1997 yılının 28 Şubat’ında Milli Güvenlik Kurulu kararları ile
başlayan, Erbakan iktidarının sonunu hazırlayan, ordu merkezli
süreç bir postmodern darbe miydi?
Öyle de sayılabilir. Ufukta açıkça görünen irticaya karşı
Cumhuriyetçi laik bir uyarı da...
28 Şubat’ın ne olduğunu anlamak için MGK kararlarının örneğin
birincisine bakalım:
1) Anayasa’mızda Cumhuriyet’in temel nitelikleri arasında yer alan
ve yine Anayasa’nın 4’üncü maddesi ile teminat altına alınan
laiklik ilkesi büyük bir titizlik ve hassasiyetle korunmalı, bunun
korunması için mevcut yasalar hiçbir ayırım gözetmeksizin
uygulanmalı, mevcut yasalar uygulamada yetersiz görülüyorsa yeni
düzenlemeler yapılmalıdır.
(Meclis Başkanı Kahraman’ın laikliğin Anayasa’dan çıkarılması
önerisiyle yukarıdaki maddeyi alt alta koyup üzerinde bir kez
düşününüz)
2)Tarikatlarla bağlantılı özel yurt, vakıf ve okullar devletin
yetkili organlarınca denetim altına alınarak Tevhidi Tedrisat
Kanunu gereği Milli Eğitim Bakanlığı’na devri sağlanmalıdır.
(Karaman’da olup bitene, çocuk tecavüzlerine, tarikatların şu anda
10 binin üzerinde kaçak yurt işlettiği gerçeğine bakarak bu maddeyi
değerlendiriniz)
28 Subat kararları darbe denilerek bir kenara atılmasaydı... Sivil
iktidarlar oradaki uyarıları ciddiye ve dikkate alsalardı..
Bugünlere gelir miydik?
ACELE
Bakanlar Kurulu İstanbul Gaziosmanpaşa’daki 9 mahalle için
“acele kamulaştırma” kararı aldı. Yurt savunması ya da olağanüstü
durumlarda başvurulması gereken bu yol iktidar için adeta “yol”
oldu. Hatırlanacağı üzere daha önce de Sulukule, Fener, Balat ve
yapılacak termik santral nedeniyle Soma için bu karar alınmış, atı
alan Üsküdar’ı geçtiği için yargının iptal kararları hiçbir işe
yaramamıştı.
Acele kamulaştırma kararlarının toplum yararından çok rant odaklı
hesaplarla alındığını savunan CHP Milletvekili Didem Engin
Gaziosmapaşa’da mahalle sakinlerinden ve meslek odalarından görüş
alınmamasını eleştiriyor. Engin, Başbakan’a verdiği önergede,
kıymet takdir komisyonunun kimlerden oluştuğunu ve takdirin nasıl
yapılacağını da sordu. Umarız yanıt alır...

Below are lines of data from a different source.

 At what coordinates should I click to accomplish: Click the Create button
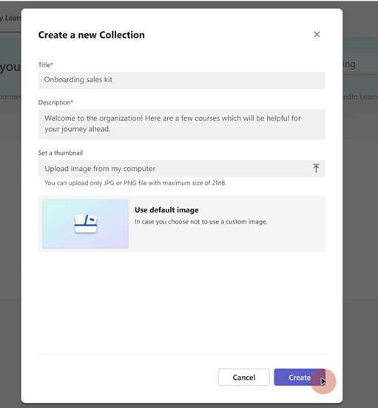coord(300,377)
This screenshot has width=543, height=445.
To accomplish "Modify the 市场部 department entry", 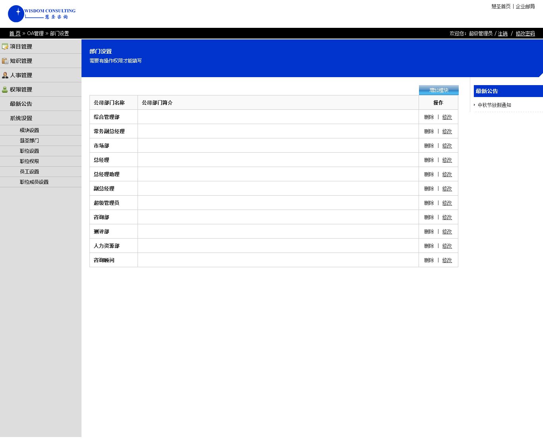I will point(447,146).
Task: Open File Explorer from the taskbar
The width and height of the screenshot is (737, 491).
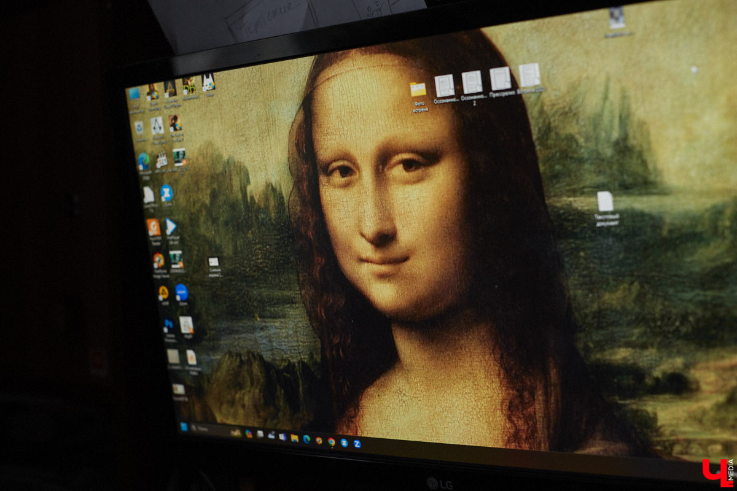Action: pyautogui.click(x=294, y=438)
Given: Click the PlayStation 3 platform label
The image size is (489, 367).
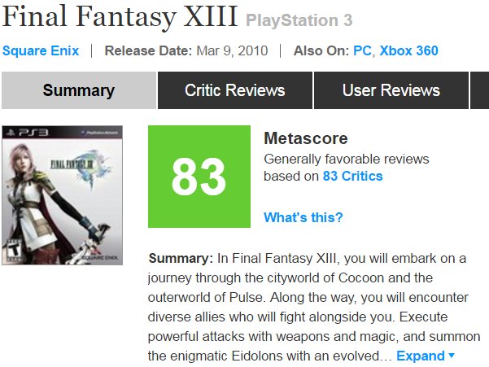Looking at the screenshot, I should point(299,20).
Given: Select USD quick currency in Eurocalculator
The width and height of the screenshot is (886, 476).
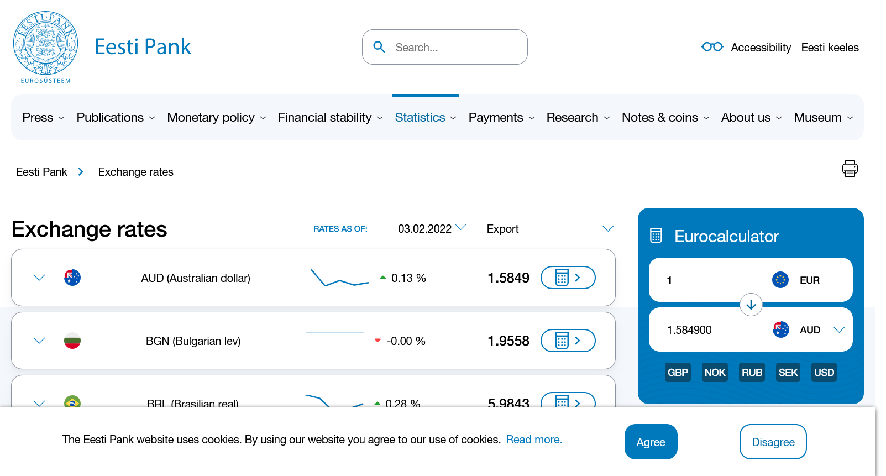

TÜBİTAK “Helal et araştırması” için 350 bin lira harcamış!
Mübarekler TÜBİTAK değil, LÜPİTAK…
Akif Kökçe
TABLO
Güneydoğu’dan her gün şehit haberi geliyor. Oradaki savaş ne
zaman ve nasıl bitecek, kimse bilmiyor. Meclis dokunulmazlığı
kaldırma savaşında. Peki dokunulmazlığın kalkması terörü
yavaşlatacak mı? Ne gezer? Aksine kavga büyüyecek.
IŞİD Kilis’i bombalamaya devam ediyor. Türkiye sınırdan dışarı uçak
uçaramadığı için çaresiz.
Ekonomi sürekli irtifa kaybediyor.
Ankara’da Davutoğlu’nun istifası gündemde.
İktidar ülkenin tüm enerjisini kendi yaptığı hataları düzeltmek
için harcıyor.
Tek umut iki muhalefet partisinin toparlanıp iktidar alternatifi
olabilmesinde.
Ne var ki onlar da sadece liderlerini koltukta tutma çabasında.
Umut tek; umut CHP ve MHP’de liderlerin değişmesinde!